START SUPPLIED DATA

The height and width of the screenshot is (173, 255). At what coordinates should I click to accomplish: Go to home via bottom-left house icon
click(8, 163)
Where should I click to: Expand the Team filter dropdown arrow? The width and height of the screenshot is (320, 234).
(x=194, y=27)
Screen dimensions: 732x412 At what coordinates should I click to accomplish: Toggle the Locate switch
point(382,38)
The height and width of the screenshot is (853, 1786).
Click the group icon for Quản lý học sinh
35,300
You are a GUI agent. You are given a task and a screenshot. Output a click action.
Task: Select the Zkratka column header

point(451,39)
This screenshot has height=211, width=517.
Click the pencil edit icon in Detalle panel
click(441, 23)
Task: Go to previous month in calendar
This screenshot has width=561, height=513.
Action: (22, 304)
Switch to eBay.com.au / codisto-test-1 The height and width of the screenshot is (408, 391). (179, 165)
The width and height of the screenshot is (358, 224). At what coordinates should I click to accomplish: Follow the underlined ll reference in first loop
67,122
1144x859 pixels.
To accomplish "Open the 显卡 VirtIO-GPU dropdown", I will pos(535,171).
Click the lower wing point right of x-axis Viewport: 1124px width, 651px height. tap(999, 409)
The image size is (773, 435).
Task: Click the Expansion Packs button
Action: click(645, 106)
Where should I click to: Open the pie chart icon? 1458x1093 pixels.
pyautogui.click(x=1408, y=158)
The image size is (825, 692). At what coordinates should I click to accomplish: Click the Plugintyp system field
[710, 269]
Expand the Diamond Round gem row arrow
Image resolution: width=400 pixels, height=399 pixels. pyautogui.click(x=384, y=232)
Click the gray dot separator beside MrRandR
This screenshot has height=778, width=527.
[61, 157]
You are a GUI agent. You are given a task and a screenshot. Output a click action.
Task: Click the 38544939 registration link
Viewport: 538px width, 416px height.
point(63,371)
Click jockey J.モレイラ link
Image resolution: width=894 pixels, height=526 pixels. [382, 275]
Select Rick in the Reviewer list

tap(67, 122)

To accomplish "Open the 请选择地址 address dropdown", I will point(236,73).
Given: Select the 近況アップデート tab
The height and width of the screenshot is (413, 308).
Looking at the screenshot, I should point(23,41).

END SUPPLIED DATA

• **WORK INSTRUCTION**
The data must be transcribed in full. Every word stays the same.

• **ANSWER SECTION**
The height and width of the screenshot is (173, 255). At what coordinates should I click to accomplish: Go to home via bottom-left house icon
click(8, 163)
Where should I click to: Expand the Team filter dropdown arrow? The width and height of the screenshot is (320, 234).
(x=194, y=27)
Screen dimensions: 732x412 At what coordinates should I click to accomplish: Toggle the Locate switch
point(382,38)
The height and width of the screenshot is (853, 1786).
Click the group icon for Quản lý học sinh
35,300
You are a GUI agent. You are given a task and a screenshot. Output a click action.
Task: Select the Zkratka column header

point(451,39)
This screenshot has height=211, width=517.
Click the pencil edit icon in Detalle panel
click(441, 23)
Task: Go to previous month in calendar
This screenshot has width=561, height=513.
Action: (22, 304)
Switch to eBay.com.au / codisto-test-1 The height and width of the screenshot is (408, 391). (179, 165)
The width and height of the screenshot is (358, 224). At what coordinates should I click to accomplish: Follow the underlined ll reference in first loop
67,122
1144x859 pixels.
To accomplish "Open the 显卡 VirtIO-GPU dropdown", I will pos(535,171).
Click the lower wing point right of x-axis Viewport: 1124px width, 651px height. tap(999, 409)
The image size is (773, 435).
Task: Click the Expansion Packs button
Action: click(645, 106)
Where should I click to: Open the pie chart icon? 1458x1093 pixels.
pyautogui.click(x=1408, y=158)
The image size is (825, 692). At what coordinates should I click to accomplish: Click the Plugintyp system field
[710, 269]
Expand the Diamond Round gem row arrow
Image resolution: width=400 pixels, height=399 pixels. pyautogui.click(x=384, y=232)
Click the gray dot separator beside MrRandR
This screenshot has height=778, width=527.
[61, 157]
You are a GUI agent. You are given a task and a screenshot. Output a click action.
Task: Click the 38544939 registration link
Viewport: 538px width, 416px height.
point(63,371)
Click jockey J.モレイラ link
Image resolution: width=894 pixels, height=526 pixels. [382, 275]
Select Rick in the Reviewer list

tap(67, 122)

To accomplish "Open the 请选择地址 address dropdown", I will point(236,73).
Given: Select the 近況アップデート tab
The height and width of the screenshot is (413, 308).
Looking at the screenshot, I should point(23,41).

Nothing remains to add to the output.